## [Your assignment]
Will you give every entry again exactly as it stands?

## [Study material]

------

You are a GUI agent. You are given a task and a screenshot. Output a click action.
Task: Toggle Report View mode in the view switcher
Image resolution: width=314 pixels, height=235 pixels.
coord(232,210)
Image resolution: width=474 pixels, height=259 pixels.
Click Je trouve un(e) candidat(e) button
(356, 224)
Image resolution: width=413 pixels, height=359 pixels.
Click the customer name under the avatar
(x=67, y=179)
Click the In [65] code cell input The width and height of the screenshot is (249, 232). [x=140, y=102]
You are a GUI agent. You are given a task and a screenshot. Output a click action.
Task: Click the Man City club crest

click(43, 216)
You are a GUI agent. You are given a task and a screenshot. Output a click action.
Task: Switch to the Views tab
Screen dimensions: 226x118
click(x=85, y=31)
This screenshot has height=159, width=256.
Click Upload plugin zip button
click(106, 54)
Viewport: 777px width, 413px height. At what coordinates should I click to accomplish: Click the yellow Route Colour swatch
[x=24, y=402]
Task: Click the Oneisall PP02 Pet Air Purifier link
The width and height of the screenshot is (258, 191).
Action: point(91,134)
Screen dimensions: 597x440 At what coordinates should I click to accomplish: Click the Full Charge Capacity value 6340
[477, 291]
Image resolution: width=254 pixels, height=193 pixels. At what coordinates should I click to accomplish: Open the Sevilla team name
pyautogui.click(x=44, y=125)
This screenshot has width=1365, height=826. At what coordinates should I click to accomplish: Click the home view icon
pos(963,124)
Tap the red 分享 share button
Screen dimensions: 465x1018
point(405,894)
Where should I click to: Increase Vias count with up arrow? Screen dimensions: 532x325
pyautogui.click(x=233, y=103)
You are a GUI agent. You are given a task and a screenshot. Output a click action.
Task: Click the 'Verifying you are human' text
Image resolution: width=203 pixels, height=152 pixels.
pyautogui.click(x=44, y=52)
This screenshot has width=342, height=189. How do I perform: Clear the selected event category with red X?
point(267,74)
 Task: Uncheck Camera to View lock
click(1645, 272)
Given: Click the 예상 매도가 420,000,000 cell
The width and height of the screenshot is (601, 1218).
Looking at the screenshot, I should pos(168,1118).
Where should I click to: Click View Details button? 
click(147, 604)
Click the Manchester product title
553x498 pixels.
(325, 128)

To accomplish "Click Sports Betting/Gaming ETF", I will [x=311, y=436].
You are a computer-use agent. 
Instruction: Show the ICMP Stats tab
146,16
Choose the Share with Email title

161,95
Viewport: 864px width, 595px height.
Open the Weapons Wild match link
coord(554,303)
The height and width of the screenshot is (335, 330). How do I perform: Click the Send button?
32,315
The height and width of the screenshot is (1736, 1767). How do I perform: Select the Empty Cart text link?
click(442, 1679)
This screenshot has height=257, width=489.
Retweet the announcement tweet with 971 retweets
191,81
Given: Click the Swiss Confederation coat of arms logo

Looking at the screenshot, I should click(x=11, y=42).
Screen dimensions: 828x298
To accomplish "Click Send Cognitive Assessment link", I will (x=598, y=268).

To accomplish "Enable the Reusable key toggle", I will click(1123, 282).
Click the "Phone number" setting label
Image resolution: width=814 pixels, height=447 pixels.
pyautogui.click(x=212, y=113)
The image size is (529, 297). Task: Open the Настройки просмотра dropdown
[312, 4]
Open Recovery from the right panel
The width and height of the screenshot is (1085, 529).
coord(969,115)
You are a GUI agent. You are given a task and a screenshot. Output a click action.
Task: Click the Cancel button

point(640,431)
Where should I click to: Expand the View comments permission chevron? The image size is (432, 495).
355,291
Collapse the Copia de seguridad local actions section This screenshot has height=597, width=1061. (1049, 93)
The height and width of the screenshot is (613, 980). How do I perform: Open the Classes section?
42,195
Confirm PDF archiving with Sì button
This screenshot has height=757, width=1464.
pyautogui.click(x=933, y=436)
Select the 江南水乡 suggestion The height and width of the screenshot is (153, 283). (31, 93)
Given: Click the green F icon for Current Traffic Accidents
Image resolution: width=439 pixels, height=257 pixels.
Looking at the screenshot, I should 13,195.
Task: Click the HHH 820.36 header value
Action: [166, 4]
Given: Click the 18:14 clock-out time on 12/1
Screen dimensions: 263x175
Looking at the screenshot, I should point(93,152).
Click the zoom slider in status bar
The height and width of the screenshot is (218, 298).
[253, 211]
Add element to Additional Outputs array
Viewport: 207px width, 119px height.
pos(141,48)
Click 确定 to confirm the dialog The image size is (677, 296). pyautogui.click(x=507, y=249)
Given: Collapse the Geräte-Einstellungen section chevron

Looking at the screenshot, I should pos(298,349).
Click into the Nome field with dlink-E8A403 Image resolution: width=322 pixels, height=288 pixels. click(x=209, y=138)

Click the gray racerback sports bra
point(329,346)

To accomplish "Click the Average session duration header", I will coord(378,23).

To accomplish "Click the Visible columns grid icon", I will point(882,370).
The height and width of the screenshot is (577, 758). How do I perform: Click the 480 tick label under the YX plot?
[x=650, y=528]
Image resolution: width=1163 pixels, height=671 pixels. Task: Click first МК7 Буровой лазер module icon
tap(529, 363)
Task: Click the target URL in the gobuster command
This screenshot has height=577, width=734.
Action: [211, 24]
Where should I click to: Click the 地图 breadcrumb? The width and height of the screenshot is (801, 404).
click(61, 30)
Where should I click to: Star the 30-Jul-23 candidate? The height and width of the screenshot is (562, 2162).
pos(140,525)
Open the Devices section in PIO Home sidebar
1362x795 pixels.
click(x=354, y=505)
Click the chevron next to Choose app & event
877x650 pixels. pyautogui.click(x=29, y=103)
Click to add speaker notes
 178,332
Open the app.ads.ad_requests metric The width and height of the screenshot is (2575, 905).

------

## [Reply]
You are a GUI agent. You are given a task and a screenshot. Output a click action.
Task: Toggle Report View mode in the view switcher
Image resolution: width=314 pixels, height=235 pixels.
coord(232,210)
Image resolution: width=474 pixels, height=259 pixels.
Click Je trouve un(e) candidat(e) button
(356, 224)
Image resolution: width=413 pixels, height=359 pixels.
Click the customer name under the avatar
(x=67, y=179)
Click the In [65] code cell input The width and height of the screenshot is (249, 232). [x=140, y=102]
You are a GUI agent. You are given a task and a screenshot. Output a click action.
Task: Click the Man City club crest

click(43, 216)
You are a GUI agent. You are given a task and a screenshot. Output a click action.
Task: Switch to the Views tab
Screen dimensions: 226x118
click(x=85, y=31)
This screenshot has height=159, width=256.
Click Upload plugin zip button
click(106, 54)
Viewport: 777px width, 413px height. At what coordinates should I click to accomplish: Click the yellow Route Colour swatch
[x=24, y=402]
Task: Click the Oneisall PP02 Pet Air Purifier link
The width and height of the screenshot is (258, 191).
Action: point(91,134)
Screen dimensions: 597x440 At what coordinates should I click to accomplish: Click the Full Charge Capacity value 6340
[477, 291]
Image resolution: width=254 pixels, height=193 pixels. At what coordinates should I click to accomplish: Open the Sevilla team name
pyautogui.click(x=44, y=125)
This screenshot has width=1365, height=826. At what coordinates should I click to accomplish: Click the home view icon
pos(963,124)
Tap the red 分享 share button
Screen dimensions: 465x1018
point(405,894)
Where should I click to: Increase Vias count with up arrow? Screen dimensions: 532x325
pyautogui.click(x=233, y=103)
You are a GUI agent. You are given a task and a screenshot. Output a click action.
Task: Click the 'Verifying you are human' text
Image resolution: width=203 pixels, height=152 pixels.
pyautogui.click(x=44, y=52)
This screenshot has width=342, height=189. How do I perform: Clear the selected event category with red X?
point(267,74)
 Task: Uncheck Camera to View lock
click(1645, 272)
Given: Click the 예상 매도가 420,000,000 cell
The width and height of the screenshot is (601, 1218).
Looking at the screenshot, I should pos(168,1118).
Where should I click to: Click View Details button? 
click(147, 604)
Click the Manchester product title
553x498 pixels.
(325, 128)

To accomplish "Click Sports Betting/Gaming ETF", I will [x=311, y=436].
You are a computer-use agent. 
Instruction: Show the ICMP Stats tab
146,16
Choose the Share with Email title

161,95
Viewport: 864px width, 595px height.
Open the Weapons Wild match link
coord(554,303)
The height and width of the screenshot is (335, 330). How do I perform: Click the Send button?
32,315
The height and width of the screenshot is (1736, 1767). How do I perform: Select the Empty Cart text link?
click(442, 1679)
This screenshot has height=257, width=489.
Retweet the announcement tweet with 971 retweets
191,81
Given: Click the Swiss Confederation coat of arms logo

Looking at the screenshot, I should click(x=11, y=42).
Screen dimensions: 828x298
To accomplish "Click Send Cognitive Assessment link", I will (x=598, y=268).

To accomplish "Enable the Reusable key toggle", I will click(1123, 282).
Click the "Phone number" setting label
Image resolution: width=814 pixels, height=447 pixels.
pyautogui.click(x=212, y=113)
The image size is (529, 297). Task: Open the Настройки просмотра dropdown
[312, 4]
Open Recovery from the right panel
The width and height of the screenshot is (1085, 529).
coord(969,115)
You are a GUI agent. You are given a task and a screenshot. Output a click action.
Task: Click the Cancel button

point(640,431)
Where should I click to: Expand the View comments permission chevron? The image size is (432, 495).
355,291
Collapse the Copia de seguridad local actions section This screenshot has height=597, width=1061. (1049, 93)
The height and width of the screenshot is (613, 980). How do I perform: Open the Classes section?
42,195
Confirm PDF archiving with Sì button
This screenshot has height=757, width=1464.
pyautogui.click(x=933, y=436)
Select the 江南水乡 suggestion The height and width of the screenshot is (153, 283). (31, 93)
Given: Click the green F icon for Current Traffic Accidents
Image resolution: width=439 pixels, height=257 pixels.
Looking at the screenshot, I should 13,195.
Task: Click the HHH 820.36 header value
Action: [166, 4]
Given: Click the 18:14 clock-out time on 12/1
Screen dimensions: 263x175
Looking at the screenshot, I should point(93,152).
Click the zoom slider in status bar
The height and width of the screenshot is (218, 298).
[253, 211]
Add element to Additional Outputs array
Viewport: 207px width, 119px height.
pos(141,48)
Click 确定 to confirm the dialog The image size is (677, 296). pyautogui.click(x=507, y=249)
Given: Collapse the Geräte-Einstellungen section chevron

Looking at the screenshot, I should pos(298,349).
Click into the Nome field with dlink-E8A403 Image resolution: width=322 pixels, height=288 pixels. click(x=209, y=138)

Click the gray racerback sports bra
point(329,346)

To accomplish "Click the Average session duration header", I will coord(378,23).

To accomplish "Click the Visible columns grid icon", I will point(882,370).
The height and width of the screenshot is (577, 758). How do I perform: Click the 480 tick label under the YX plot?
[x=650, y=528]
Image resolution: width=1163 pixels, height=671 pixels. Task: Click first МК7 Буровой лазер module icon
tap(529, 363)
Task: Click the target URL in the gobuster command
This screenshot has height=577, width=734.
Action: [211, 24]
Where should I click to: Click the 地图 breadcrumb? The width and height of the screenshot is (801, 404).
click(61, 30)
Where should I click to: Star the 30-Jul-23 candidate? The height and width of the screenshot is (562, 2162).
pos(140,525)
Open the Devices section in PIO Home sidebar
1362x795 pixels.
click(x=354, y=505)
Click the chevron next to Choose app & event
877x650 pixels. pyautogui.click(x=29, y=103)
Click to add speaker notes
 178,332
Open the app.ads.ad_requests metric The width and height of the screenshot is (2575, 905).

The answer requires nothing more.